**GIVEN DATA**
========================

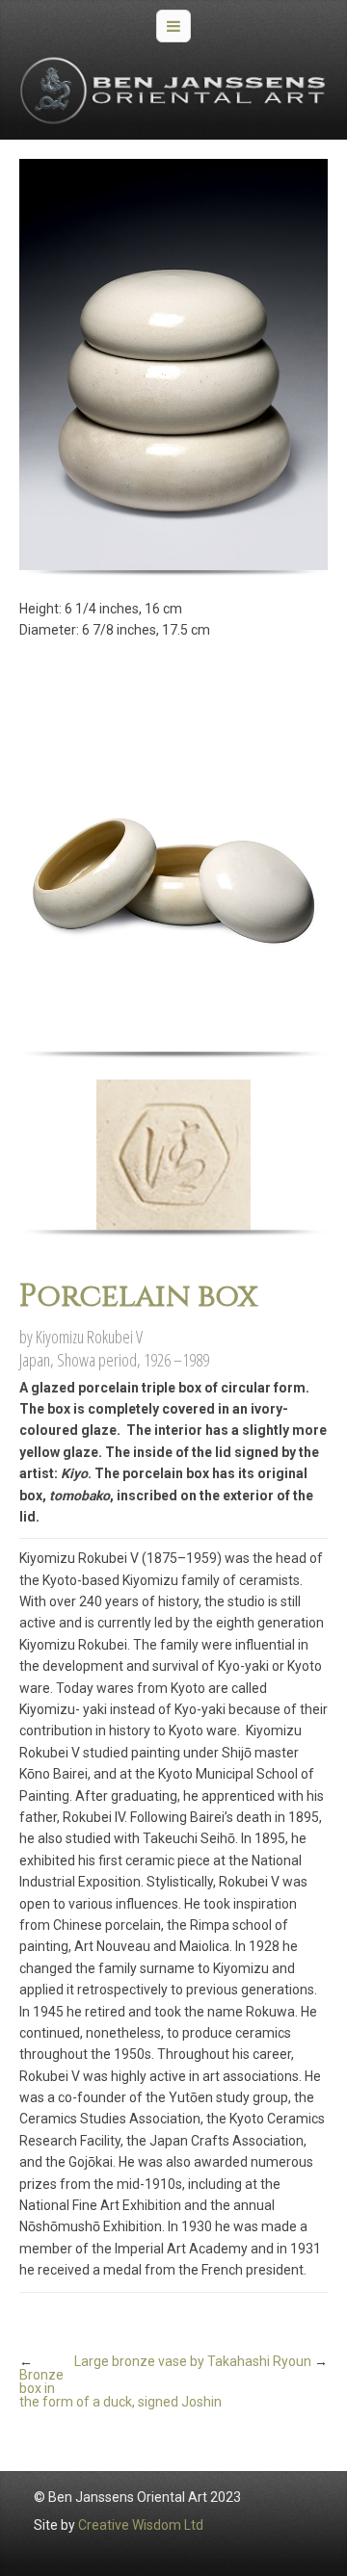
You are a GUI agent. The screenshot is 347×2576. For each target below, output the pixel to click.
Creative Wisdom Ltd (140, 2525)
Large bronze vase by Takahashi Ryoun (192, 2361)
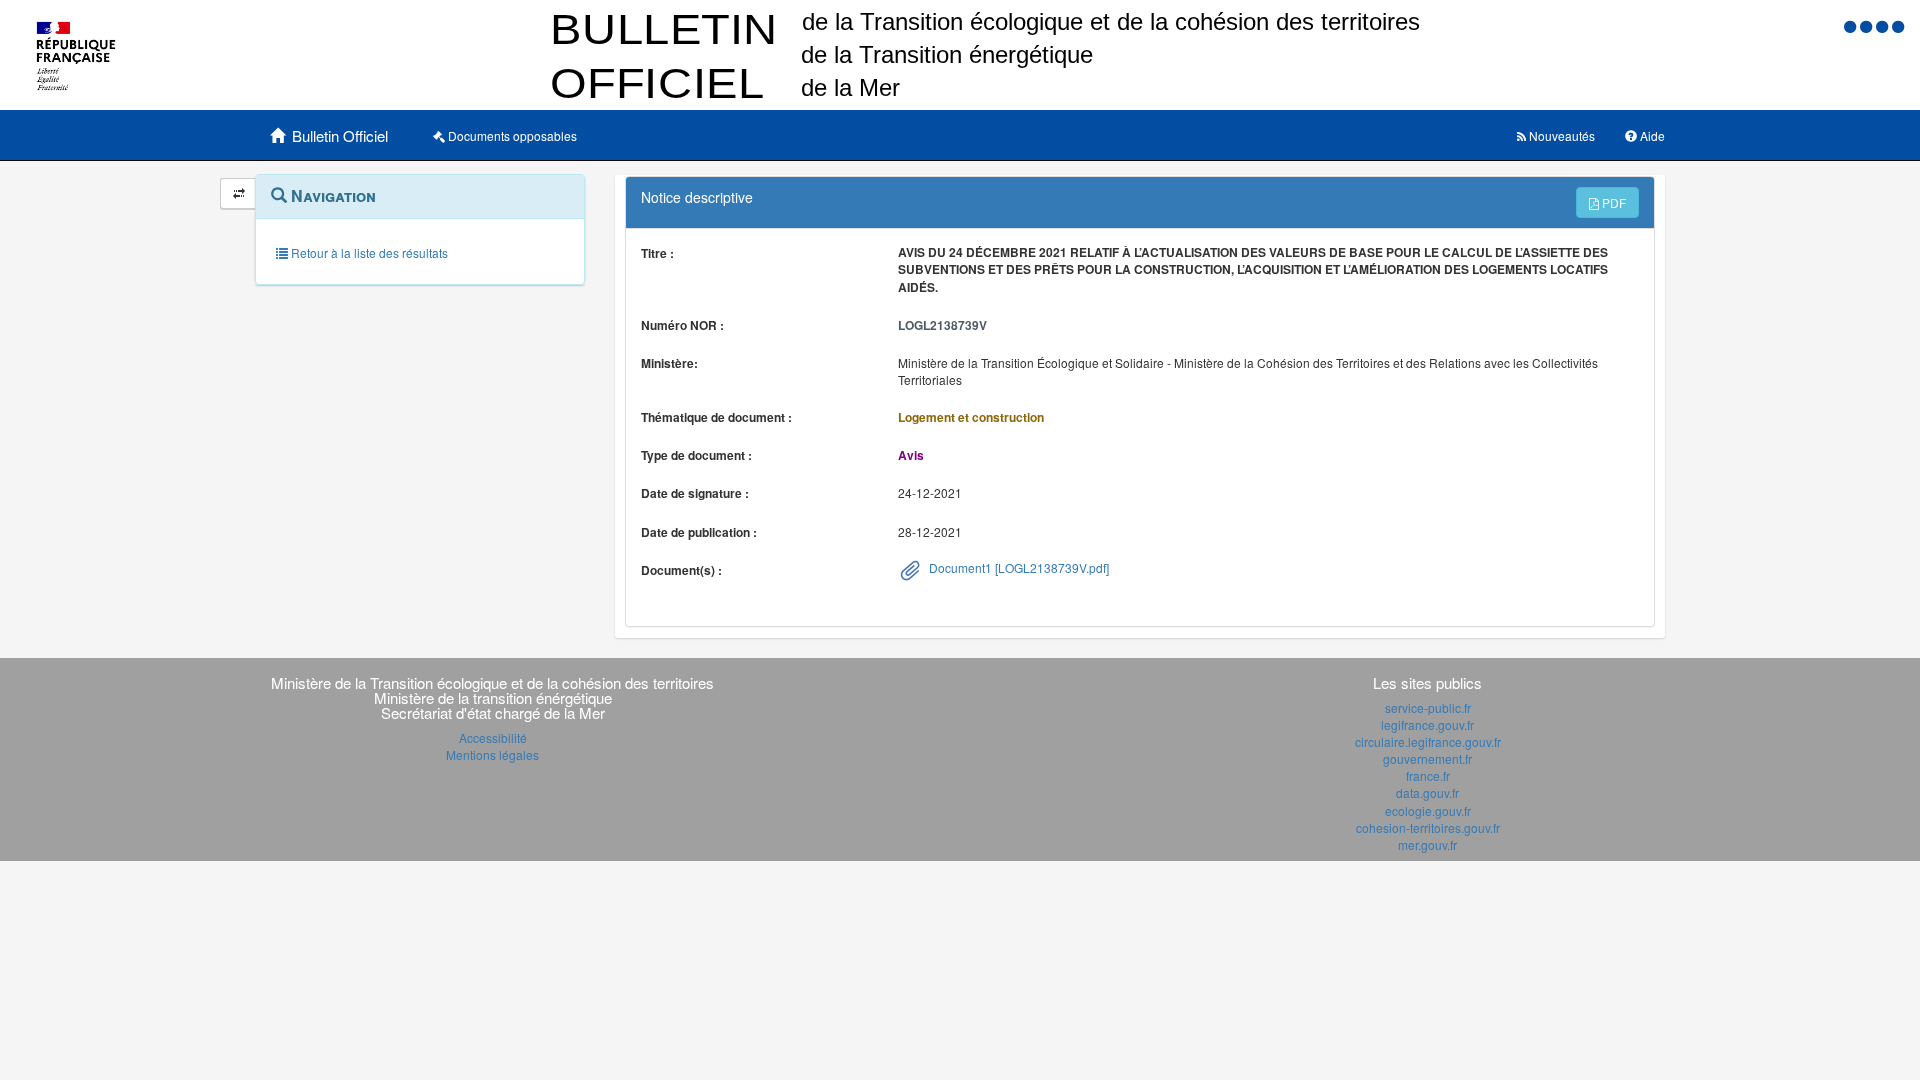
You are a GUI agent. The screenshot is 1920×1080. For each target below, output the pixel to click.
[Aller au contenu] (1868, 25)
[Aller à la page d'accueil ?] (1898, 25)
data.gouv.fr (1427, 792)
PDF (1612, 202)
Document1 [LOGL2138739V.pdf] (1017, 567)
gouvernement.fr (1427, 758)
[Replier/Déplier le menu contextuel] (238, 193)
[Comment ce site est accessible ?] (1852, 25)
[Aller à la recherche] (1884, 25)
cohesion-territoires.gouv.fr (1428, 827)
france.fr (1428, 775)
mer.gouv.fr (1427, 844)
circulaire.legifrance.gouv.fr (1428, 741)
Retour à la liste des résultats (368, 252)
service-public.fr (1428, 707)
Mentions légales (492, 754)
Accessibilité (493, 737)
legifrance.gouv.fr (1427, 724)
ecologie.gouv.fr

========================

An exact retyping of the lines from the one with "Accessibilité (493, 737)" to the end of the material above, with both ends included and nothing added, is the required answer.

Accessibilité (493, 737)
legifrance.gouv.fr (1427, 724)
ecologie.gouv.fr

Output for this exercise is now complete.